My sister-in-law Jane makes candy and all sorts of goodies using melted chocolate. She lines a cookie sheet with waxed paper, melts chocolate, drizzles it all over popcorn, lets it set and packs the popcorn in pretty tins. She also does this with dried fruits, potato chips and pretzel sticks.

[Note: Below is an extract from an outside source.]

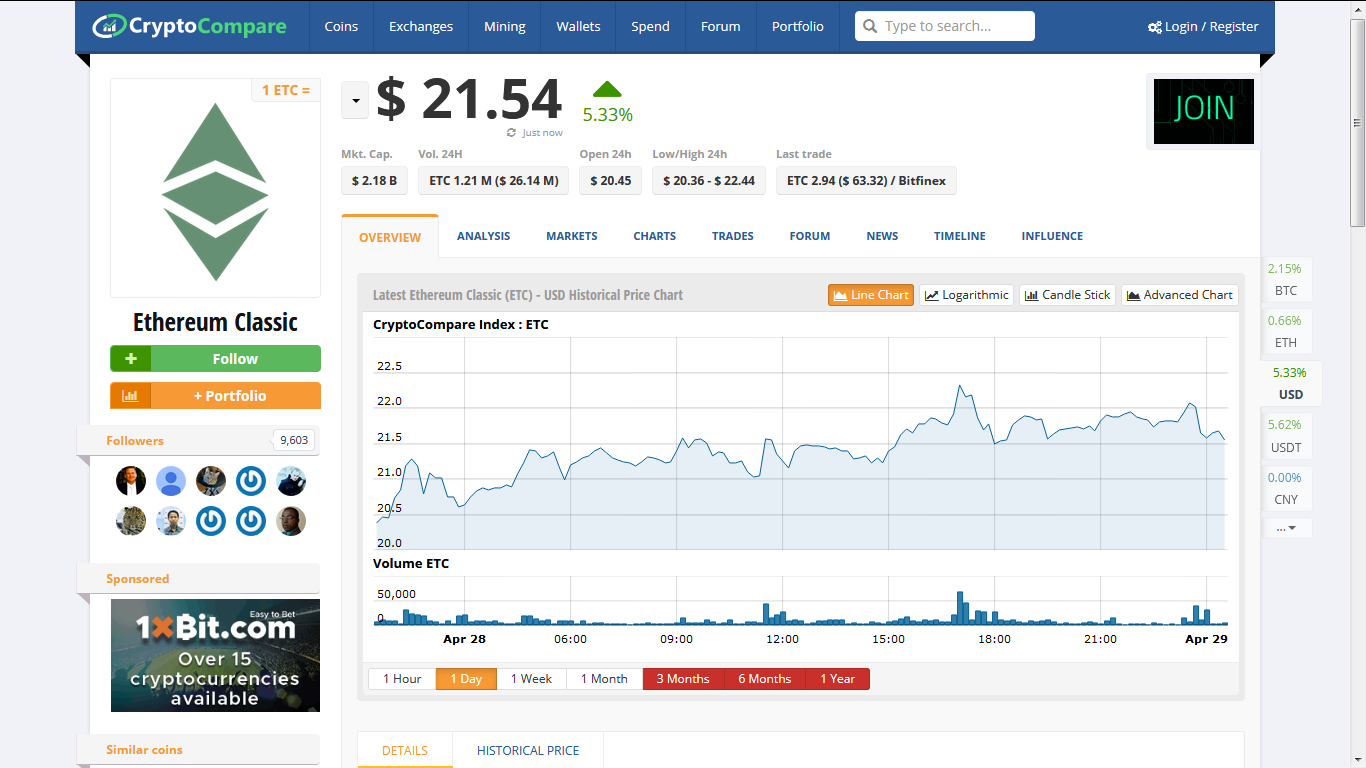The width and height of the screenshot is (1366, 768).
Task: Click the first follower avatar
Action: 131,481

Truffles are also easy to prepare.

Here are recipes for dishes to bring to a Christmas celebration.

Caviar Dip
From The Barefoot Contessa Parties by Ina Garten


8 ounces cream cheese at room temperature
1/2 cup sour cream
2 teaspoons freshly squeezed lemon juice
2 tablespoons freshly minced dill, plus sprigs for garnish
1 scallion, minced (white and green parts)
1 tablespoon milk, half-and-half or cream
1/4 teaspoon kosher salt
Freshly ground black pepper to taste
About 3-1/4 ounces good salmon roe


In the bowl of an electric mixer fitted with the paddle attachment, cream the cream cheese until smooth. With the mixer on medium speed, add the sour cream, lemon juice, dill, scallion, milk, salt and pepper. With a rubber spatula, fold in three-quarters of the salmon roe.

Spoon the dip into a bowl and garnish with the remaining salmon roe and sprigs of fresh dill.

Makes 2 cups.

Powder Cookies
From The Periyali Cookbook by Holly Garrison


1 cup (2 sticks) unsalted butter at room temperature
1/4 cup confectioners’ sugar
1 egg yolk
1/4 cup brandy
1/2 teaspoon vanilla extract
2-1/2 cups all-purpose flour
1/2 teaspoon baking powder
2 tablespoons granulated sugar
1/3 cup sliced or slivered blanched almonds, toasted, very finely chopped but not pulverized
1/4 cup rosewater
Confectioners’ sugar for sprinkling on cookies


Preheat the oven to 250 degrees.

Beat the butter with an electric mixer at high speed until pale and fluffy. Add the sugar and egg yolk and continue beating until creamy. Beat in the brandy and vanilla. The mixture will look curdled.

Mix the flour and baking powder together with a whisk in a medium-size bowl until well-blended. With the mixer running at low speed, gradually add the flour mixture to the butter mixture. The dough will be soft and leave the side of the bowl. Mix in the granulated sugar and almonds until well-blended.

Using a heaping measuring tablespoonful of dough for each cookie, roll the dough into a ball between the palms of your hands and then flatten to make a 1/2-inch-thick disk that measures about 1-1/2 inches in diameter. Place on an ungreased baking sheet. With your thumb, make a fairly deep indentation in the center of each cookie.

Form and bake the cookies, one batch at a time (leave the remaining dough in the bowl, covered with wax paper) in the lower half of the oven for about 30 minutes, or until the cookies have formed a crust and are just beginning to color. They will still feel slightly soft. If you have doubts, break a cookie in half. If it looks unbaked in the center, bake for five minutes more. Remove the cookies from the baking sheet to a wire rack to cool completely. While the cookies are still warm, place one drop of rosewater on top of each.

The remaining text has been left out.